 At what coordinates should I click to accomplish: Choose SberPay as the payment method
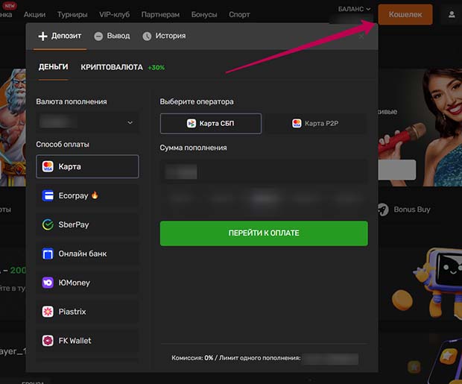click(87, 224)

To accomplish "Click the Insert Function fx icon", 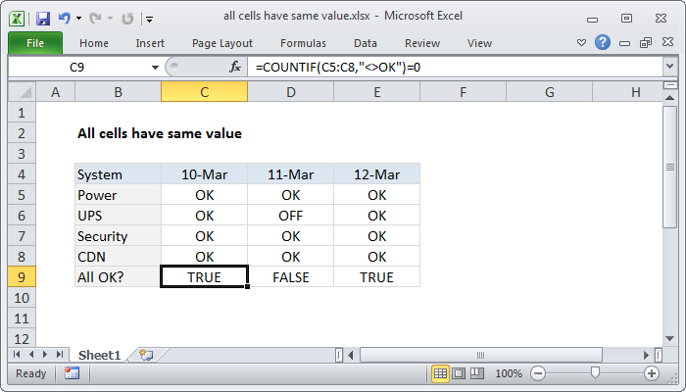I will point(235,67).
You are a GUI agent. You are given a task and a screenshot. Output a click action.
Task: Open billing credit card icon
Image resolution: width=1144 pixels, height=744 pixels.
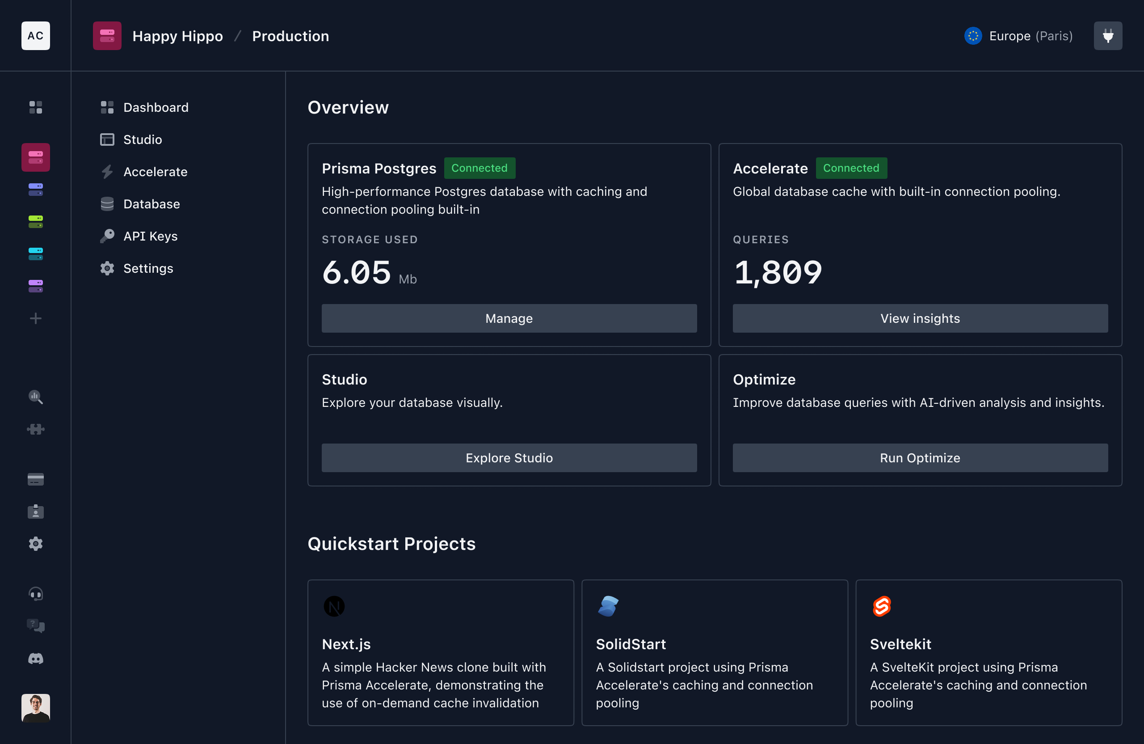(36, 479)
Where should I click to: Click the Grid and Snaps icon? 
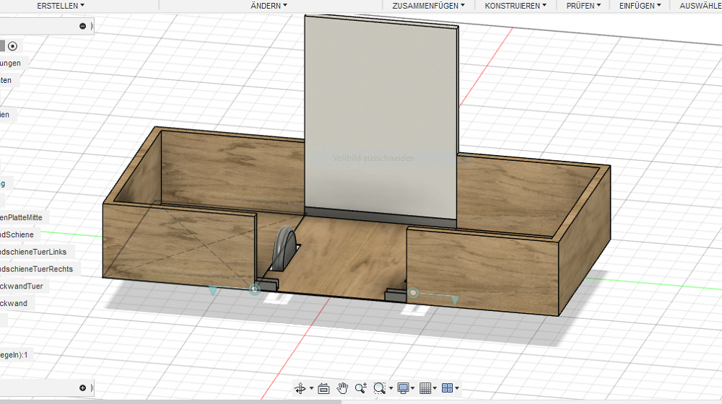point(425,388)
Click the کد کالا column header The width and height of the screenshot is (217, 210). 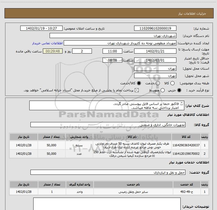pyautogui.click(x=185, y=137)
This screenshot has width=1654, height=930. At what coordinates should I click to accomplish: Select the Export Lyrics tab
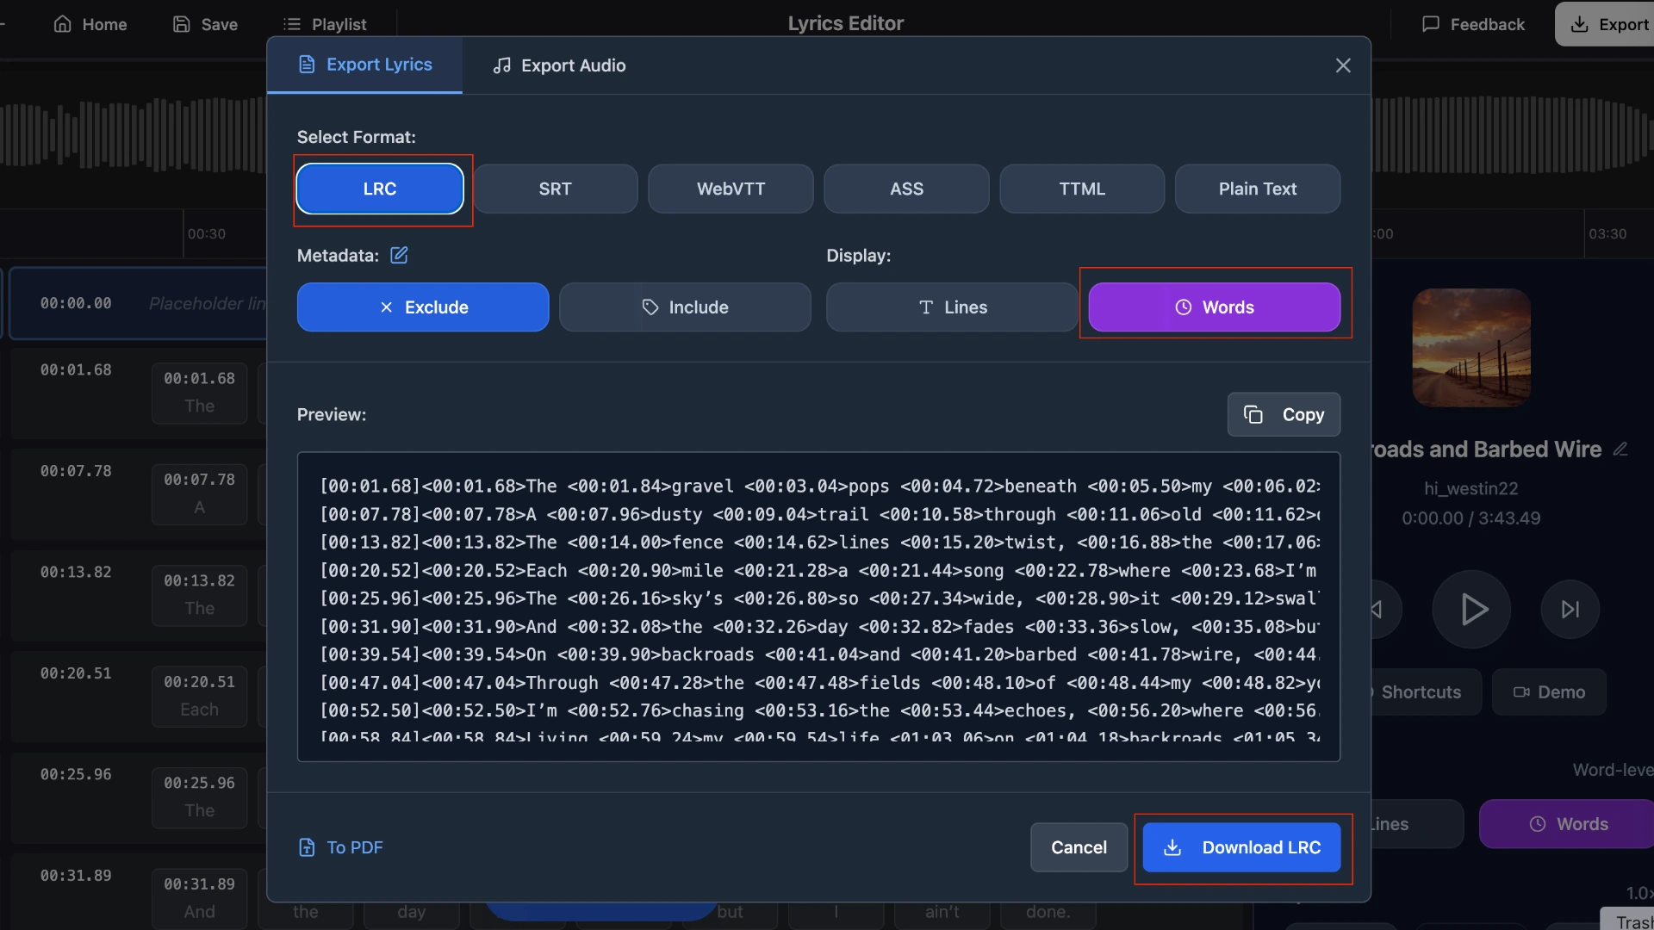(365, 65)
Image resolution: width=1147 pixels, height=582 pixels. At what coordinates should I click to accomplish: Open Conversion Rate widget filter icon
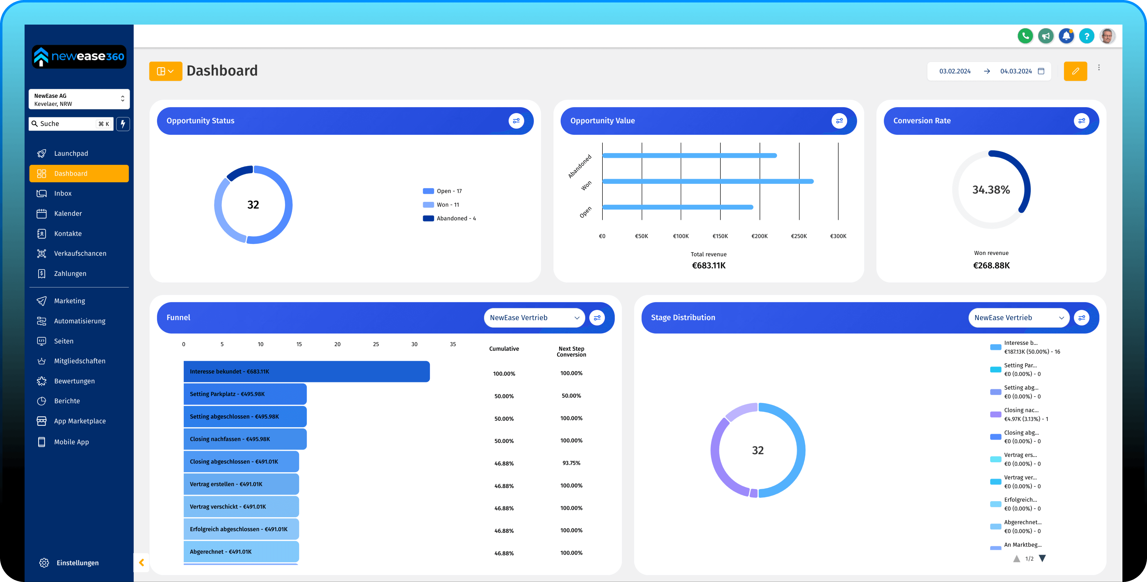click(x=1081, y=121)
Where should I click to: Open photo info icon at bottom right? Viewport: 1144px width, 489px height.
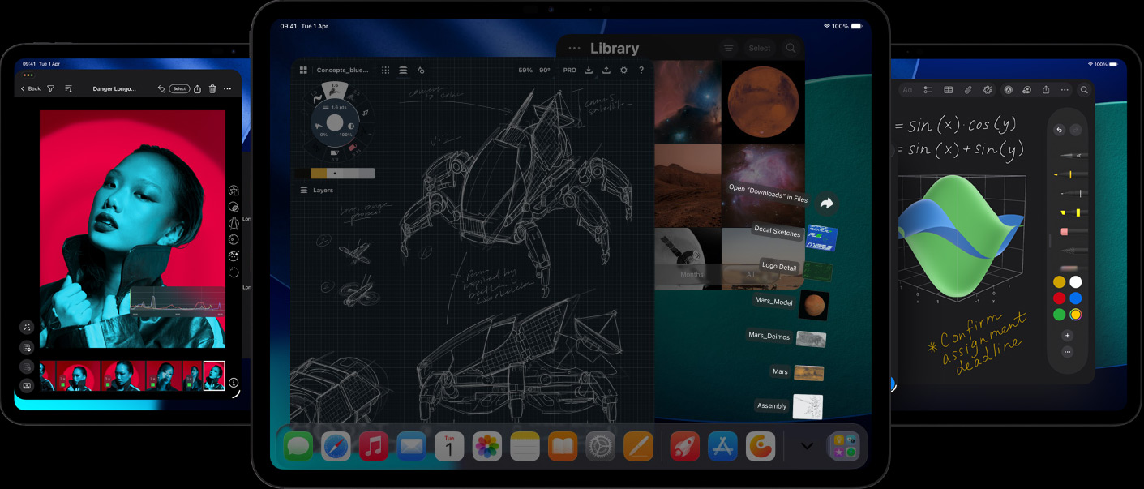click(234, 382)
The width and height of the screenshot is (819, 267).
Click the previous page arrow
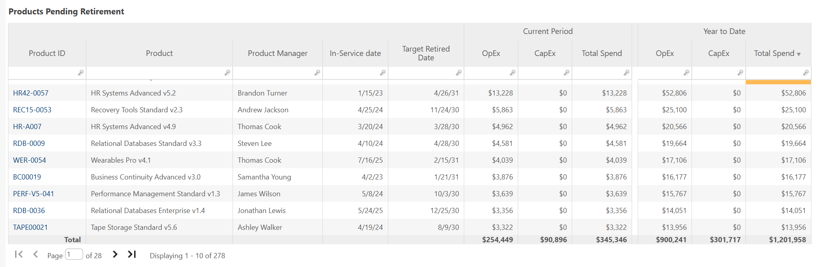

........

Copy verbatim everything in the records from the line containing "This screenshot has" down to the line containing "click(234, 382)", including both of those lines. Omit the pictures from your copy.

This screenshot has width=1654, height=930. At what coordinates should I click to accomplish: Select the Export Lyrics tab
(365, 65)
Image resolution: width=1147 pixels, height=582 pixels. At what coordinates should I click to accomplish: Open Conversion Rate widget filter icon
click(x=1081, y=121)
Where should I click to: Open photo info icon at bottom right? Viewport: 1144px width, 489px height.
click(234, 382)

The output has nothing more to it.